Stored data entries
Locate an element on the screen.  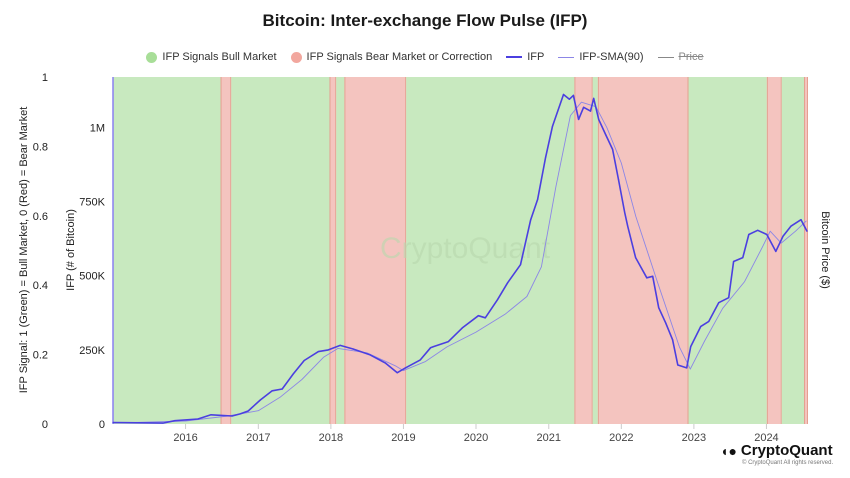
y-signal-tick-label: 0 is located at coordinates (45, 425).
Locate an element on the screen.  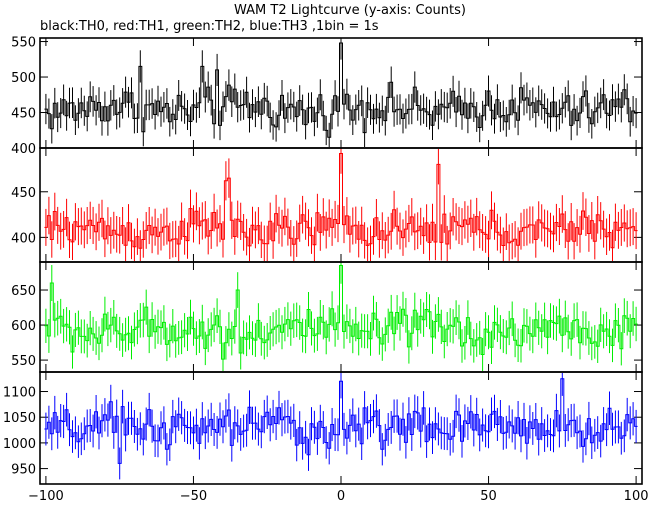
x-tick-label: 50 is located at coordinates (488, 496).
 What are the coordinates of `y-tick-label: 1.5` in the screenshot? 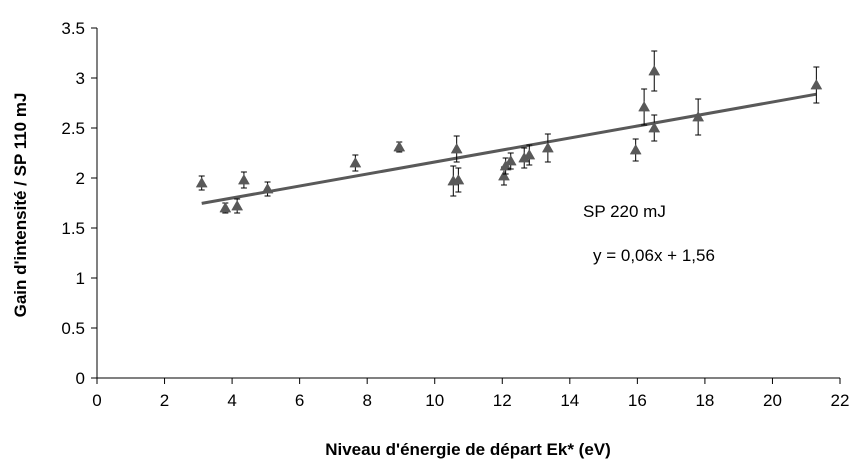 It's located at (73, 228).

Exercise instructions — Reproduce the material above, from its start through the line containing "x-tick-label: 50 is", leaving out the pictures.

Expected answer —
Locate an element on the screen.  
y-signal-tick-label: 0 is located at coordinates (45, 425).
Locate an element on the screen.  
x-tick-label: 50 is located at coordinates (488, 496).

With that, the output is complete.